ABOUT THIS EXERCISE -
Where a line below holds the string "agent", that line goes into the answer.

SUPPLIED ENTRIES -
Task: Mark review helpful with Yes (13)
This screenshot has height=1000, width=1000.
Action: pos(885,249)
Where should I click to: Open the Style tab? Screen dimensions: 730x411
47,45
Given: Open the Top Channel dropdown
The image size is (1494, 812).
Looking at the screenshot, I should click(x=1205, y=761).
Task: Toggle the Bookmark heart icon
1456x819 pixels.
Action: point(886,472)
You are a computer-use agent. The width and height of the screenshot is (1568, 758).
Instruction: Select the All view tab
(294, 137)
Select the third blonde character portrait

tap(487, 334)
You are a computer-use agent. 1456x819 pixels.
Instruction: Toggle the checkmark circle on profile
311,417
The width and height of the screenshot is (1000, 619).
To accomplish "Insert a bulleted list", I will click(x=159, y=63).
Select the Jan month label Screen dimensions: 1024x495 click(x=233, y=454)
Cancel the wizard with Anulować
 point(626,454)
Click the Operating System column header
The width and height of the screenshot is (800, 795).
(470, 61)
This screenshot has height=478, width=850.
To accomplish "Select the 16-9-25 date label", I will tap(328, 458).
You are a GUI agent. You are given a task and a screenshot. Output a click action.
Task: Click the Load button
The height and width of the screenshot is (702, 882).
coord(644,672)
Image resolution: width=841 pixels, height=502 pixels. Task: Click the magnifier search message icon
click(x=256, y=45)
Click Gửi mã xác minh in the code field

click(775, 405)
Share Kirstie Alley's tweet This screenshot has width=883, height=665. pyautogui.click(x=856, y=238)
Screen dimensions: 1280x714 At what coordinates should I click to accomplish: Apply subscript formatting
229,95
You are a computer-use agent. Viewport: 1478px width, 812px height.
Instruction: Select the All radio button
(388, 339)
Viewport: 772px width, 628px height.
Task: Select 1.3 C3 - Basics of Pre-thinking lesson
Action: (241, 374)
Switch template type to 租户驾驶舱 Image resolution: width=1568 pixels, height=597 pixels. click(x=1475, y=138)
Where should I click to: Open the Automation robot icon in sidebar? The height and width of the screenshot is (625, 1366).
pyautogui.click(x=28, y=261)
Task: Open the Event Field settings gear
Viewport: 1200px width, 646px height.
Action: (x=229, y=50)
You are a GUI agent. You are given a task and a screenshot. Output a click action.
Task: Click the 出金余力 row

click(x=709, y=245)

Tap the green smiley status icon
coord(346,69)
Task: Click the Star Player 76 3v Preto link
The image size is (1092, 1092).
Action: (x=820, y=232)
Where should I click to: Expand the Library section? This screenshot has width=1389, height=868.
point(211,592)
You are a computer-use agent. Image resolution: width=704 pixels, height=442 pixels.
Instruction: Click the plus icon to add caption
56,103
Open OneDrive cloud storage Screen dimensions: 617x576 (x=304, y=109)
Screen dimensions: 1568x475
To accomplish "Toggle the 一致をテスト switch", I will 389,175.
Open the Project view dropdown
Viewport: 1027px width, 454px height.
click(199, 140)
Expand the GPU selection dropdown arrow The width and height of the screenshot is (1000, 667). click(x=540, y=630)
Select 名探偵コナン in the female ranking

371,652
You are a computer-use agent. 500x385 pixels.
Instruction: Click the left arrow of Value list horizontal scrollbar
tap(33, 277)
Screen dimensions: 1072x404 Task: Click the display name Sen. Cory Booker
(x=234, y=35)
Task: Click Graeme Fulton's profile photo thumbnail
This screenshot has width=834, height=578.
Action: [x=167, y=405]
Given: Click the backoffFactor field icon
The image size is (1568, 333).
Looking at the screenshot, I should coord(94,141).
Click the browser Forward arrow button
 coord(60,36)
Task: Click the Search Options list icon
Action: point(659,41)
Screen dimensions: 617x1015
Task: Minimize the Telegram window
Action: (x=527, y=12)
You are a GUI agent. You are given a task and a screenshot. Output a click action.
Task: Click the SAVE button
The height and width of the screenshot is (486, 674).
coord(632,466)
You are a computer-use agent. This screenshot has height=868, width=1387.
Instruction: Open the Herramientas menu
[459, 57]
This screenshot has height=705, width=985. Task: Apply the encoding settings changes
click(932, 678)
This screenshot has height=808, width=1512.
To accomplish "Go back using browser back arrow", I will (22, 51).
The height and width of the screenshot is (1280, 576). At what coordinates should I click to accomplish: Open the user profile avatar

ANSWER SPACE -
You are a computer-use agent. The width and height of the screenshot is (1568, 758).
You are a computer-use agent. 1456x819 pixels.
You are a GUI agent. You are given a task and a screenshot. Output a click action.
You are a computer-use agent. Viewport: 1478px width, 812px height.
You are a GUI agent. You are given a task and a screenshot. Output a click action.
You are a computer-use agent. Image resolution: width=704 pixels, height=442 pixels.
You are a computer-use agent. 500x385 pixels.
You are a GUI agent. You are given a task and a screenshot. Output a click action.
You are a computer-use agent. This screenshot has height=868, width=1387.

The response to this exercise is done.